Dimension reduction methods of machine learning are suited for detecting latent factors of a broad set of asset prices. These factors can then be used to improve estimates of the covariance structure of price changes and – by extension – to improve the construction of a well-diversified minimum variance portfolio. Methods for dimension reduction include sparse principal components analysis, sparse partial least squares, and autoencoders. Both static and dynamic factor models can be built. Hyperparameters tuning can proceed in rolling training and validation samples. Empirical analysis suggests that that machine learning adds value to factor-based asset allocation in the equity market. Investors with moderate or conservative risk preferences would realize significant utility gains.

Conlon , Thomas, John Cotter, and Iason Kynigakis (2021), “Machine Learning and Factor-Based Portfolio Optimization”.

The below are quotes from the paper and some other sources which are linked next to the quote. Emphasis, headings, and text in brackets have been added for clarity.

This post ties in with this site’s summary on “Quantitative methods for macro information efficiency“, particularly the section on dimension reduction.

Using factors for reduction of portfolio variance

“The presence of factor structure in asset returns has been widely accepted in the economic literature…We examine the characteristics and benefits of latent factors generated from machine learning dimensionality reduction techniques for asset allocation. The analysis is conducted under the framework of factor-based covariance matrices used to construct minimum-variance portfolios.”

We focus…on minimum-variance portfolios…It requires only estimates of the covariance matrix, which are often considered to be more accurate than the estimates of the means [that are used in] the mean-variance criterion of Markowitz [and] that have been found to be the principal source of estimation risk.”
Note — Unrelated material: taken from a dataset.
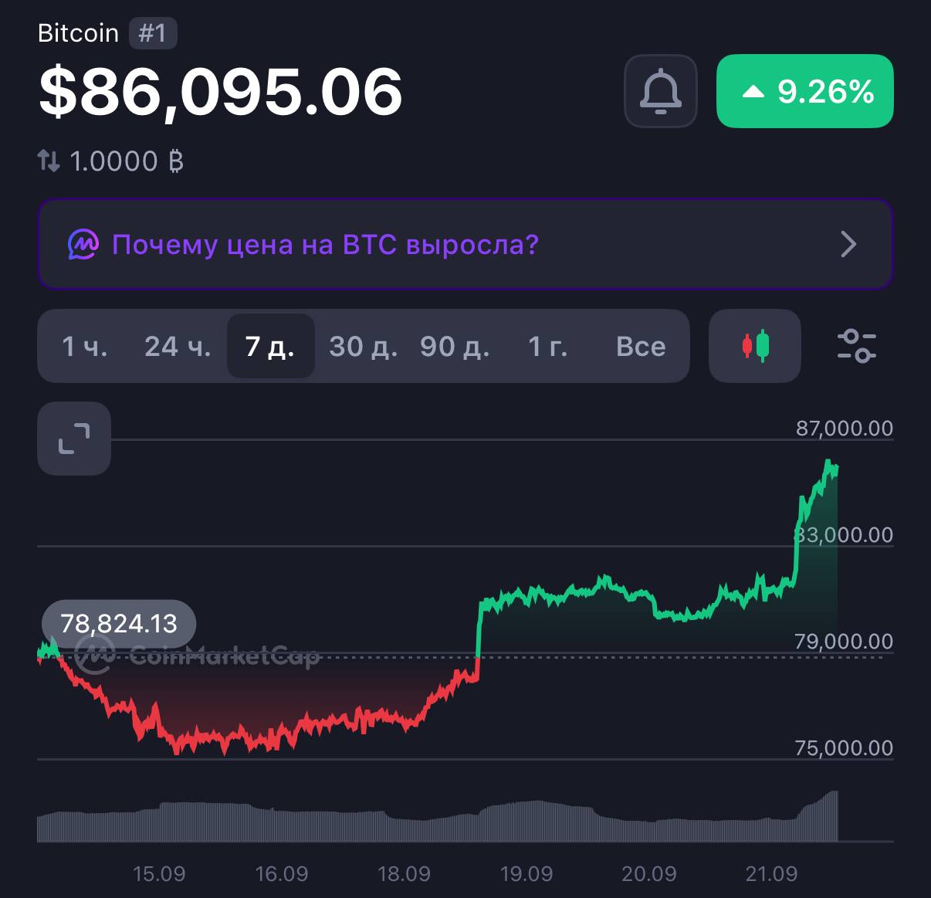The height and width of the screenshot is (898, 931).
Task: Tap the green triangle up arrow
Action: pos(753,92)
“Although the minimum-variance framework avoids the problem of estimation error associated with expected returns, its performance remains crucially dependent on the quality of the estimated covariance matrix. To lessen the impact of covariance misspecification on the optimal weights, we impose a factor structure on the covariance matrix, which reduces the number of parameters to be estimated…It has been shown [in previous academic work] that introducing factor structure to the covariance matrix can improve portfolio performance.”

“In addition to having observed or latent factors, factor models can be static, such as in the arbitrage pricing theory…or dynamic.”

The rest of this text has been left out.